Punjab witnessed competitive religious politics between SAD and Congress in the 1970s. Each party, whether in power or in opposition, tried to outbid the other in wooing the ‘Sikh vote’. The result was ever-increasing polarisation of politics in the state. This reached a point where neither party could back down or even try to do so.
After their defeat in the Assembly elections, the parties veered further to the right and toyed with a ‘soft separatism’ of sorts when it passed the Anandpur Sahib Resolution in October 1973. While some of the demands outlined in this separatist charter appear innocuous today, at that time they represented an extreme of the kind that had been rarely seen in Indian politics. If one were to use contemporary language, the Akalis sought to turn Punjab into a “regional, ethnic and linguistic fortress”. In this, they had competition from Congress. The then chief minister, Giani Zail Singh, indulged in Sikh religious politics of his own. Some six months before the Anandpur Sahib Resolution was passed, he inaugurated the Guru Gobind Singh Marg, a highway linking the dozens of shrines associated with the last Sikh Guru, Guru Gobind Singh.
This competition ultimately turned into a disaster when a relatively unknown cleric, Jarnail Singh Bhindranwale, carried out a violent political coup of sorts. In April 1978, violent clashes took place in Amritsar between extremists and Nirankaris, a heterodox religious sect. From the next year, there was no looking back. It took more than a decade to bring Punjab under control. Thousands died at the hands of terrorists and in the security operations that became necessary. If one looks at the events of that time dispassionately, it was all due to politics based on making people vote along ethnic and religious lines in a sensitive border state.

> [Short exercise]:
Continue the text on religious politics in 1970s Punjab, picking up after its final sentence. The items that come next are not needed for anything here.

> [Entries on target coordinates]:
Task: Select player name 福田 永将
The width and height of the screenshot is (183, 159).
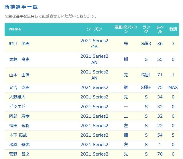Action: [19, 125]
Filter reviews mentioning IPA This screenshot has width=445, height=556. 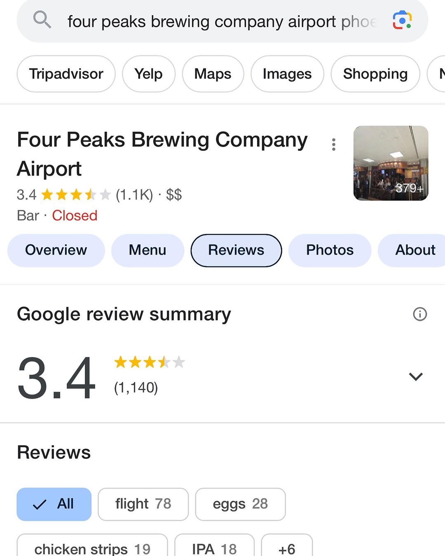(x=214, y=548)
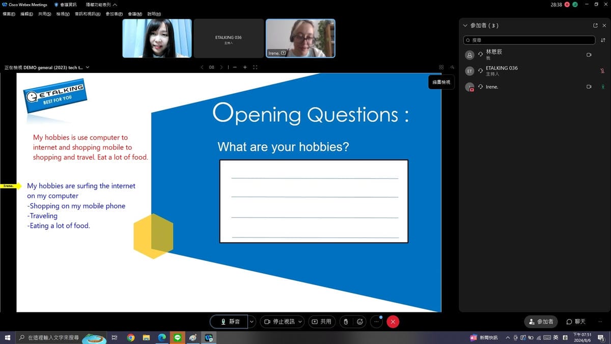Click the raise hand gesture icon
611x344 pixels.
tap(346, 322)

> [Response]:
IN ASSAM, THE gestation period for the turn to insurgency was much longer, spanning more than a quarter of a century. But as in Punjab, it was the politics of ‘making people vote differently’ by letting the problem of illegal migration fester for a very long period that ignited the insurgency. Unlike Punjab, Congress was solely responsible for what transpired in Assam.
It was not as if the party’s brass in Delhi were not aware of the powder keg in Assam. The first two chief ministers of the state—Gopinath Bordoloi (1946-50) and Bishnuram Medhi (1950-57)—knew about the huge influx of illegal migrants from East Pakistan. But because the changing demography suited the party’s political prospects in the state (as well as to garner seats in Parliament), the two were checkmated. Bordoloi died before he could implement his plan to fix the issue; Medhi was dispatched as the governor of Madras state in 1958.
Twenty years later, the problem deepened to such an extent that Assam rose in agitation after a sudden and inexplicable increase in the number of voters on the rolls in Mangaldoi parliamentary constituency. Along with the emergence of a regional party—the Asom Gana Parishad (AGP)—a militant outfit, the United Liberation Front of Asom (ULFA) rose, this time against India itself.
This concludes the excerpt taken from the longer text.